— Start of Page —
# Update on Curly Maple Vanity project



## firehawkmph (Apr 26, 2008)

Getting back to finishing up a project I started earlier in the year. Had an accident in the shop while making some molding. My finger was tore up pretty bad, but has healed up pretty well. I’m putting the drawers and doors on, just have a couple more small drawers to go. I built a separate base to set the vanity on, the tower section is going to go on top of the countertop when it’s installed. The one thing I did want to mention was the finish I used. I used Transtint dye mixed with alcohol to dye the wood. I was going to use pre-cat lacquer for the finish but couldn’t find any locally here in Ohio. So I went to the local Woodcraft and got a product from General Finishes. It is a water based, oil enhanced semigloss finish, called Enduro-Var II. I used an HVLP spraygun and put three coats on per their recommendation, with a



































sanding with 320 grit in between each coat. It sprayed very nicely and was dry to the touch in a matter of a few minutes. I waited overnight to sand between coats, even though they said you could do that after a few hours. It left a very smooth and even finish, I was very happy with the results. Nice thing was there was hardly any odor, easy clean up and no flammability issues. I will use it again.
Mike Hawkins


----------



## difalkner (Nov 27, 2011)

Gorgeous, Mike, just simply gorgeous!!!


----------



## John Smith_inFL (Jul 4, 2018)
— End of Page —
* **Goal A**
Copy out the curly maple vanity thread from the words "sanding with 320" through the words "(Nov 27, 2011)", and switch "320 grit" to "400 grit" in that passage.
* **Goal B**
Resume the curly maple vanity thread at the point where it stops.
— Start of Information shown —
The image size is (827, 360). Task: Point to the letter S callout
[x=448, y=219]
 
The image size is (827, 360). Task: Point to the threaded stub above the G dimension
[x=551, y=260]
— End of Information shown —
* **Expected answer A**
sanding with 400 grit in between each coat. It sprayed very nicely and was dry to the touch in a matter of a few minutes. I waited overnight to sand between coats, even though they said you could do that after a few hours. It left a very smooth and even finish, I was very happy with the results. Nice thing was there was hardly any odor, easy clean up and no flammability issues. I will use it again.
Mike Hawkins


----------



## difalkner (Nov 27, 2011)

* **Expected answer B**
wow - your craftsmanship is awesome !!
I don't know where you found that wood, but, you better go get some more of it.
I agree with David - simply gorgeous !!


----------



## Tony B (Jul 30, 2008)

Great Job


----------



## DrRobert (Apr 27, 2015)

Nice work. Nicer wood!


----------



## firehawkmph (Apr 26, 2008)

John,
I got the wood from a local Amish mill about 50 minutes from my house. The curly maple was $3.30/board foot. I need to get back out there to see what he has. The molding is ingrown bark maple, which he said nobody really wants. It was $1.45/board foot. At the time it was cheaper than buying a 2 x 4 at Home Depot. It was all dried and surfaced on three sides. Pics below are what it looked like when I picked it up.
Mike Hawkins


----------



## Tool Agnostic (Aug 13, 2017)

Beautiful work! You are fortunate to live so close to the source of great wood like that. I can't come close to those lumber prices where I live.


----------



## gj13us (Apr 19, 2016)

Stunning.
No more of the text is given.